Broker tips: Standard Chartered, Balfour Beatty, Savills

Standard Chartered's rating was downgraded to 'hold' from 'buy' and its target was left at 650p by HSBC on Wednesday.
HSBC said Standard Chartered's share price has responded positively to the weaker pound against the dollar following Brexit as the company's revenues are dollar-dominated.

Shares have gained 17% since the EU referendum result on 24 June compared to a 9% rise for the Euro Stoxx Bank index.

"There could be some further upside from GBP depreciation: the UK currency may need to adjust further to maintain the capital inflows necessary to fund the current account deficit. But at some point fundamentals will re-assert themselves, and the message from second quarter results is not encouraging," HSBC said.

HSBC added that it seems increasingly likely that the group will not achieve its target of an 8% return on equity (ROE) by 2018 unless revenues rebound about $3bn. HSBC expects an ROE of 6% in 2018.

The bank said slower economic growth in Asian economies and the deferral of US interest rate increases are part to blame. In addition the de-risking of the group has proved "more damaging to revenues than envisaged by management", HSBC said.

"The key upside risk relates to the exchange rate. Continued depreciation of GBP relative to the USD would raise the value of the group's dollar-denominated earnings for UK investors.

"The main downside risk is systemic credit issues in HongKong and China initiated by rising US rates."



Numis raised its rating on Balfour Beatty to 'buy' from 'add' and reiterated its target of 294p on Wednesday after the company reported its half year results.
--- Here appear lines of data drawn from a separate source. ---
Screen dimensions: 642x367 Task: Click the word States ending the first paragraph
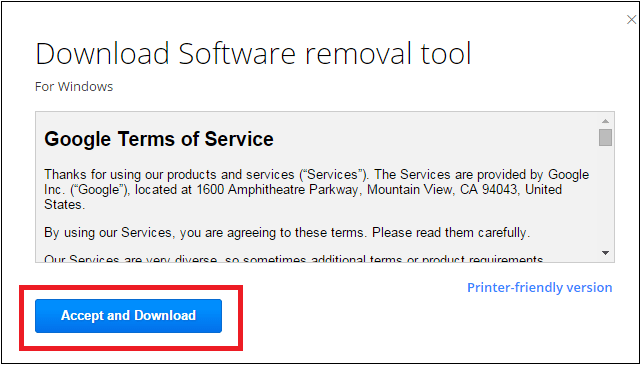click(x=64, y=204)
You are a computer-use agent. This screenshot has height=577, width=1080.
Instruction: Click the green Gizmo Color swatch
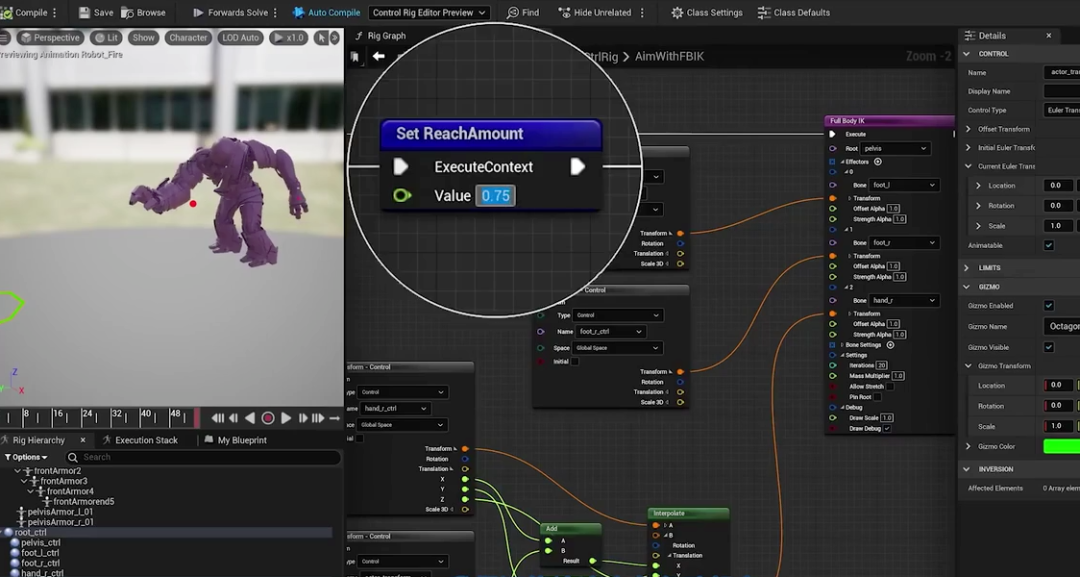click(1061, 446)
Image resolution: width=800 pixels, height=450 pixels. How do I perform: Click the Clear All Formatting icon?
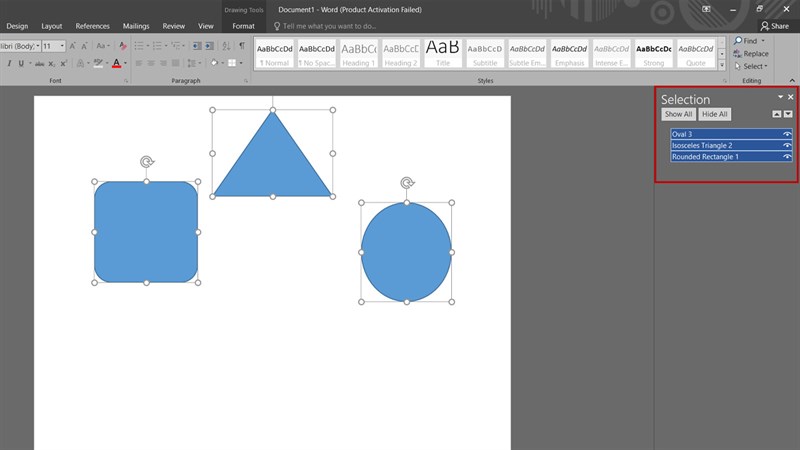(x=123, y=46)
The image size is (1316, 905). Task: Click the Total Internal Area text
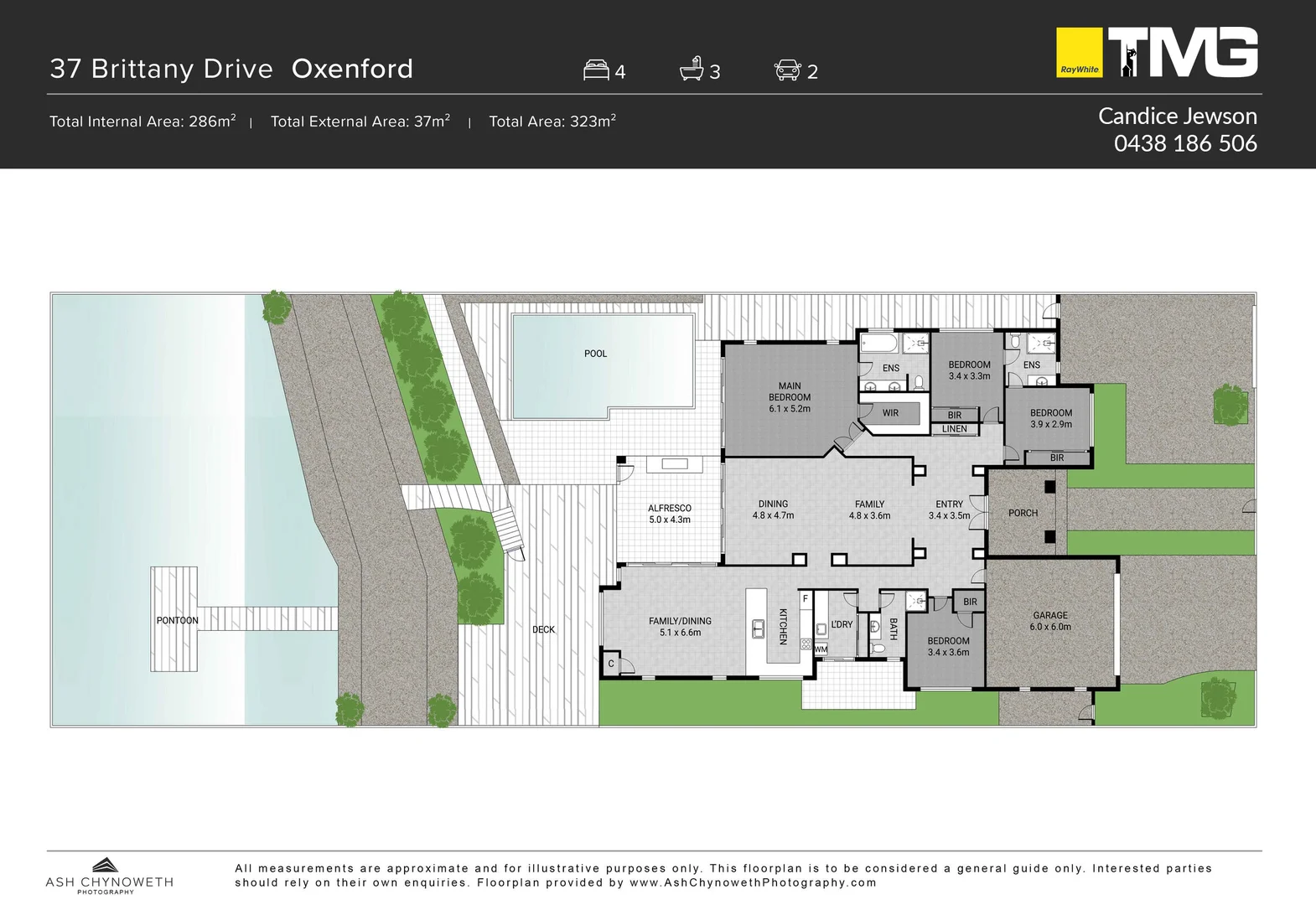[x=142, y=122]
Balfour reported a pre-tax loss of £21m, down from £150m the same time a year ago, on revenue of £4.1bn, down from £4.2bn.

The order book was up 7% at constant exchange rates to £12.4bn and the company reinstated it dividend with a 0.9p per share payment in a sign that the turnaround plan under boss Leo Quinn is bearing fruit.
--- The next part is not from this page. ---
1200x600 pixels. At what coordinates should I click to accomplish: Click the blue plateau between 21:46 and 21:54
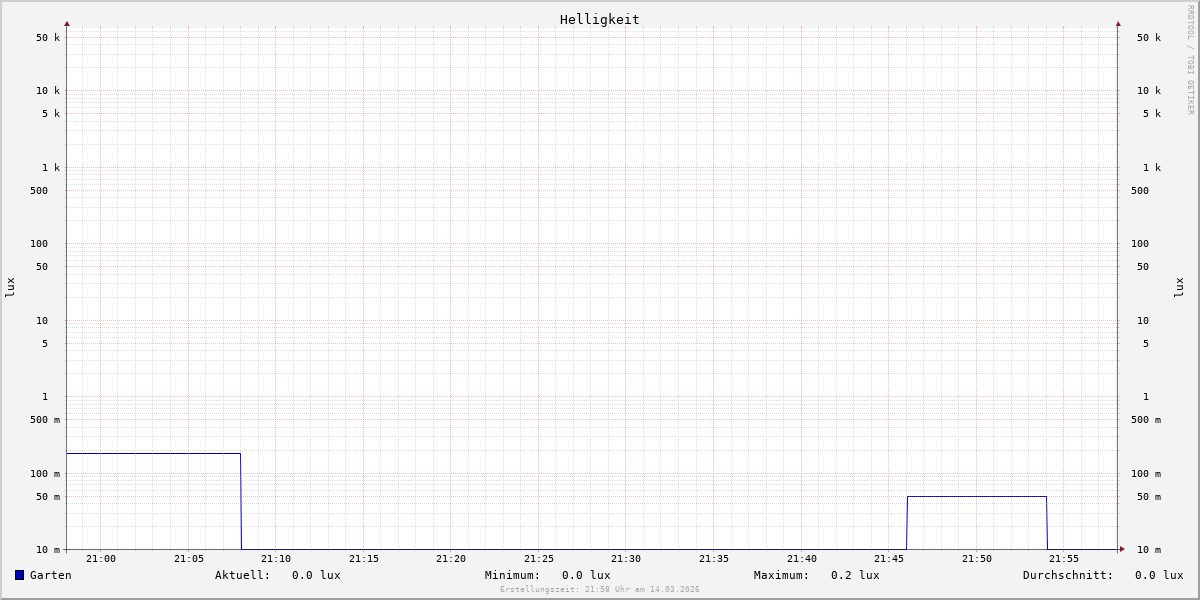(x=977, y=496)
"There are a number of key positives in the interim results out today - strong cash performance (enhanced from 2017 onwards by the new deficit payment plan), while Investments and Services (ex-UK Construction) are performing as expected and Services is back into profit," said Numis.

"Construction UK (CSUK) H1 losses should enable completion of the majority of legacy issue by end 2016, but we believe it prudent to assume it will not fully offset H1 loss in full year numbers. However, this needs to be put in context - we expect CSUK to move into profit in H2 2016 and continue to expect 2017 and 2018 recovery in line with previous expectations."
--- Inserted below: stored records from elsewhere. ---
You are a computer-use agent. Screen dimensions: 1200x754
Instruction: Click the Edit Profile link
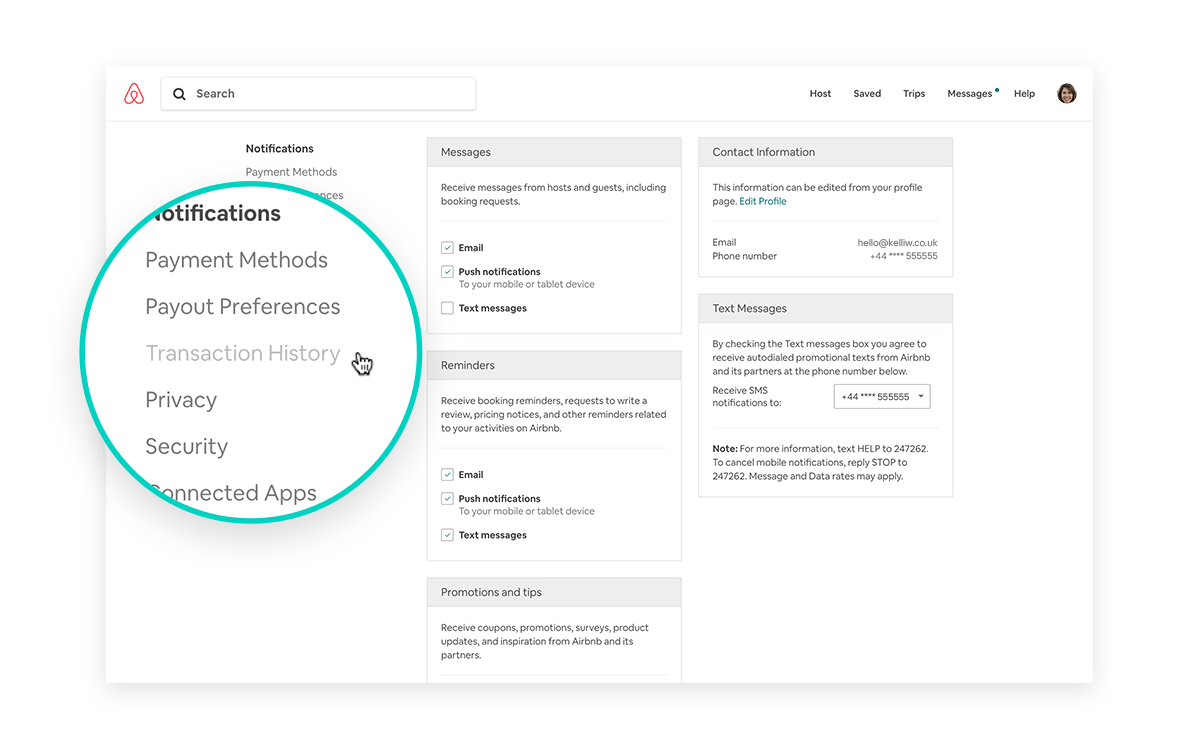[763, 202]
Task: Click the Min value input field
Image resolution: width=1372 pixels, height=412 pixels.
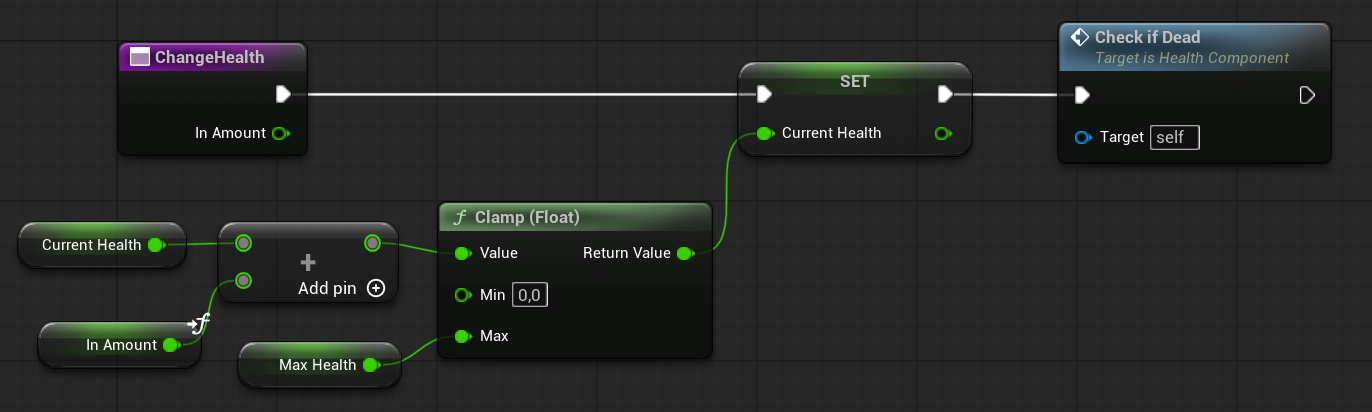Action: pos(530,295)
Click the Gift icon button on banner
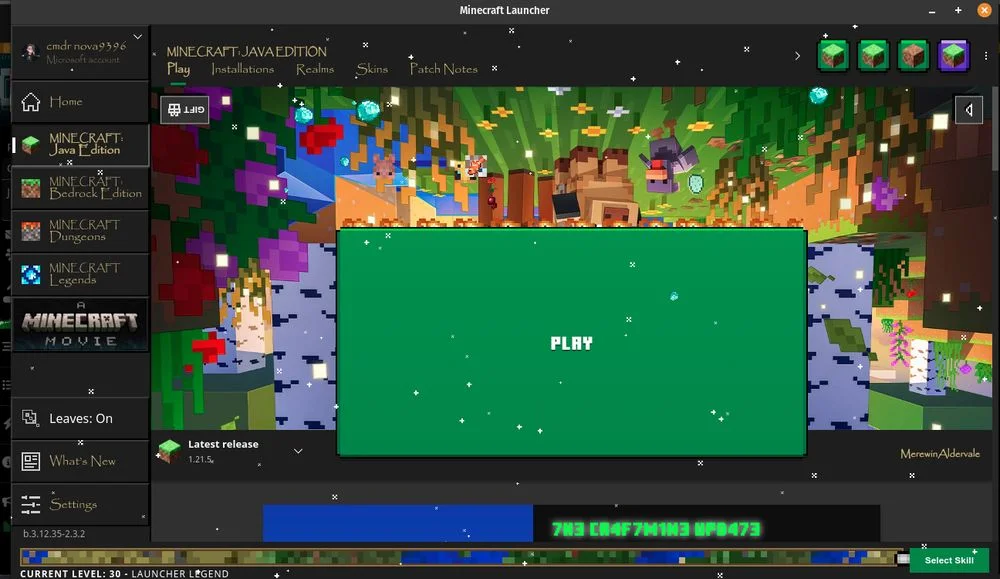Image resolution: width=1000 pixels, height=579 pixels. coord(184,109)
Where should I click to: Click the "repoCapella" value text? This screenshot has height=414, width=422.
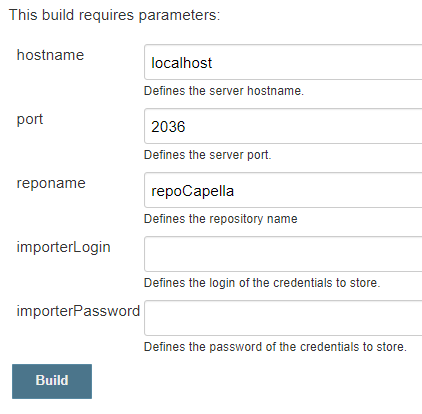193,191
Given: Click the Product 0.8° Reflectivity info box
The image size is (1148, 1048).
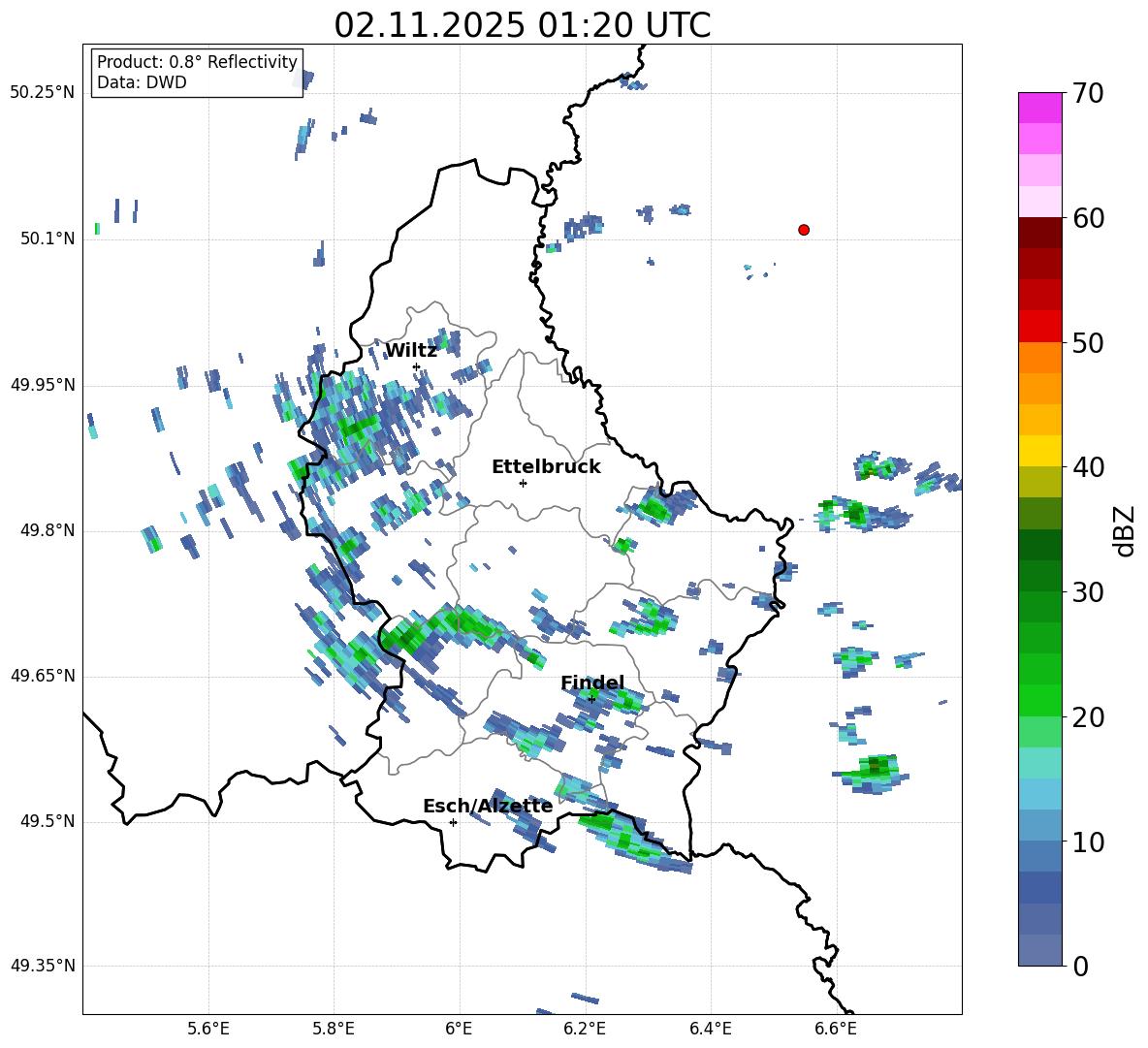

As a result Numis said it believes Balfour is at a turning point, especially given the reinstatement of an interim dividend.

The broker added: "We retain the view that the move toward 'industry standard' margins by 2018, together with the underpinning (and potentially increasing) of value in Investments, provides significant upside on a short and medium term basis."



Savills got a boost on Wednesday as Citigroup upgraded the stock to 'buy' from 'neutral' following solid first-half results.

"We were reassured by this resilient performance which served to remind us as to the true portfolio within the group with limited reliance on any one geography or business stream," Citi said.

The bank said real estate as an asset class is likely to remain attractive, given the ongoing search for yield.

"Savills, as a facilitator of capital flows into this asset class, operating on a global scale, with a significant proportion of non-transactional related revenues (around 55% of group revenues), remains well placed in our view."

Citi pointed out that Savills shares have de-rated by around 20% year-to-date and now trade at an attractive 2017 price-to-earnings of 10.6x, supported by a 4% dividend yield.

It said that given the share price underperformance, its unchanged target of 815p now implies total potential return of 18%.